Its early name, "Jesuit's
Bark," showed one step of her process. (See "Anastasis Corticis
Peruviani, Seu China Defensis.") Madame Breton patented a system of
artificial nourishment for infants, in use in France as late as 1830.
At the age of twenty-four, in the year 1736, Elizabeth Blackwell, of
London, published a work on Medical Botany. It was in three volumes,
folio, well illustrated, and was the first of its kind in any country.
Madame Ducoudray, born in Paris, 1712, was the first lecturer who used a
manikin, which she herself invented and perfected. Physicians persist in
ignoring this fact, although it was publicly approved by the French
Academy of Surgeons, December 1, 1758.
Morandi, born in Bologna in 1716, and Beheron, born at Paris in 1730,
invented and perfected the use of wax preparations to represent
diseases. Beheron's collection was purchased by Catharine II, of Russia,
and went to St. Petersburg. Hunter acknowledged his obligations to her.

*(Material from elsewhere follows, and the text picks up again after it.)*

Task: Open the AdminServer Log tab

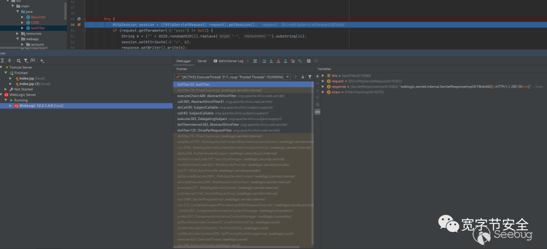Action: (230, 61)
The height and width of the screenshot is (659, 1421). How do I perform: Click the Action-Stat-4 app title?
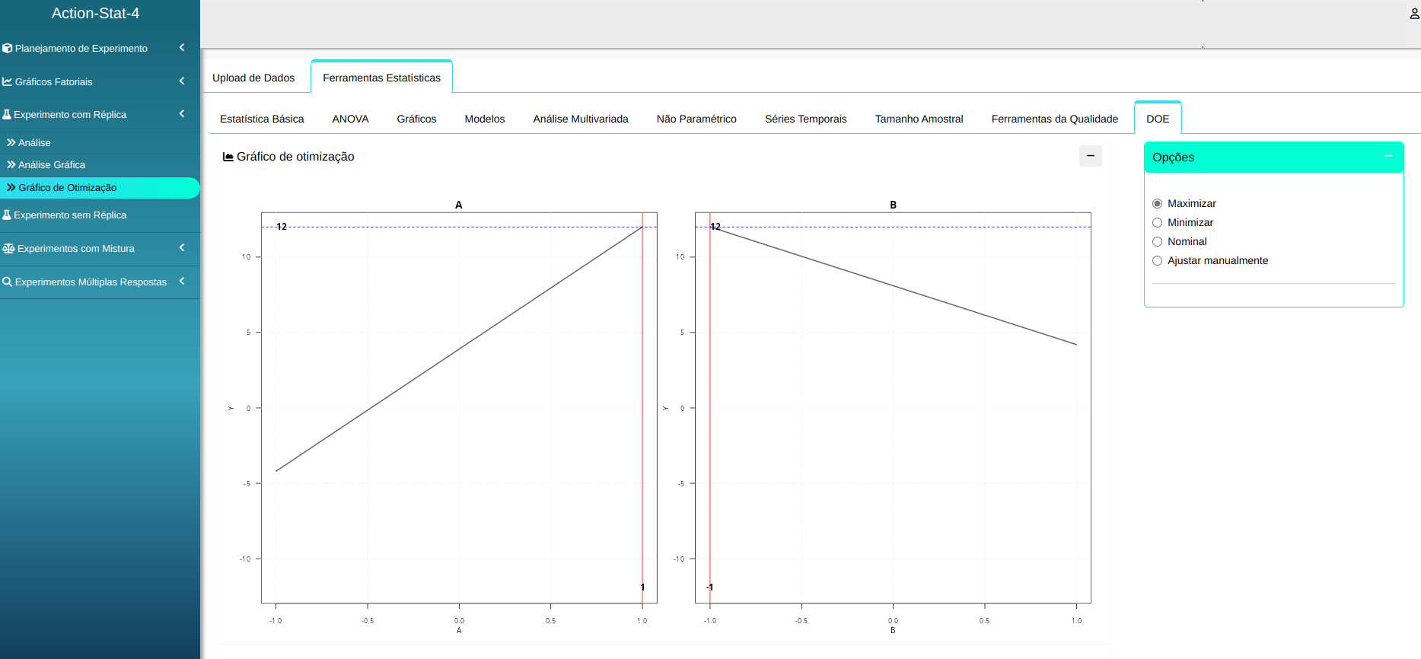coord(95,14)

Morandi's collection, at Bologna, was visited and purchased by Joseph
II. She was Professor of Anatomy at the university. Lady Mary Wortley
Montague introduced inoculation into Europe; and the intelligent
observation of a farmer's wife led Dr. Jenner to his experiments with
vaccine matter.
The services of regularly qualified lady physicians are now eagerly
sought, not only in the United States, where they in later times first
proved their capability, but also in foreign countries.